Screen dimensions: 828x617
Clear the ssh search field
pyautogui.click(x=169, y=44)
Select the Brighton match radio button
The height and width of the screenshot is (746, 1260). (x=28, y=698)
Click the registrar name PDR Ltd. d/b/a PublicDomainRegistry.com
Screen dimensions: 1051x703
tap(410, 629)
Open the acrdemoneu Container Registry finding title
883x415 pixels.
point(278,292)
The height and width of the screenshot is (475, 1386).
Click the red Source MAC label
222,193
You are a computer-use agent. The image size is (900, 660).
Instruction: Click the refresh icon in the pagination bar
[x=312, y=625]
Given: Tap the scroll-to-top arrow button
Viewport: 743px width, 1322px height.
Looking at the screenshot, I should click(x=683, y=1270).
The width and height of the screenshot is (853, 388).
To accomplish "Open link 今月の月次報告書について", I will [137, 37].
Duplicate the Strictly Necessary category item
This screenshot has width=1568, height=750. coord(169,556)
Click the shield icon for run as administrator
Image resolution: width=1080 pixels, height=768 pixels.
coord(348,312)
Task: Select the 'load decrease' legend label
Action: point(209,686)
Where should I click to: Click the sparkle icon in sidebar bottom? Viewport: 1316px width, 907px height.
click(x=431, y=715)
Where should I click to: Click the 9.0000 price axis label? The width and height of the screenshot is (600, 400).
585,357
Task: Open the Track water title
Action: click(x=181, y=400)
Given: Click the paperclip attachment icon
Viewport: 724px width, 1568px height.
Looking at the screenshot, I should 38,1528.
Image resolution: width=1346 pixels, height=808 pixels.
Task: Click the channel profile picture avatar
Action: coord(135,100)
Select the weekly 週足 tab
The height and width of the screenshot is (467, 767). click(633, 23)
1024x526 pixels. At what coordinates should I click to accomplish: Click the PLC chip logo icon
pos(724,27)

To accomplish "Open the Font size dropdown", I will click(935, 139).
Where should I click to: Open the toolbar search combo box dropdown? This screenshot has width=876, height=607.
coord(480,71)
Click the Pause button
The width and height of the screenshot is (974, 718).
━━━━━━━━
[TASK DETAILS] For the entries above, transcribe precisely the lines from the one with "Given: Click the paperclip attachment icon" through the end, including both.

[OUTPUT]
Given: Click the paperclip attachment icon
Viewport: 724px width, 1568px height.
Looking at the screenshot, I should 38,1528.
Image resolution: width=1346 pixels, height=808 pixels.
Task: Click the channel profile picture avatar
Action: coord(135,100)
Select the weekly 週足 tab
The height and width of the screenshot is (467, 767). click(633, 23)
1024x526 pixels. At what coordinates should I click to accomplish: Click the PLC chip logo icon
pos(724,27)

To accomplish "Open the Font size dropdown", I will click(935, 139).
Where should I click to: Open the toolbar search combo box dropdown? This screenshot has width=876, height=607.
coord(480,71)
Click the Pause button
The width and height of the screenshot is (974, 718).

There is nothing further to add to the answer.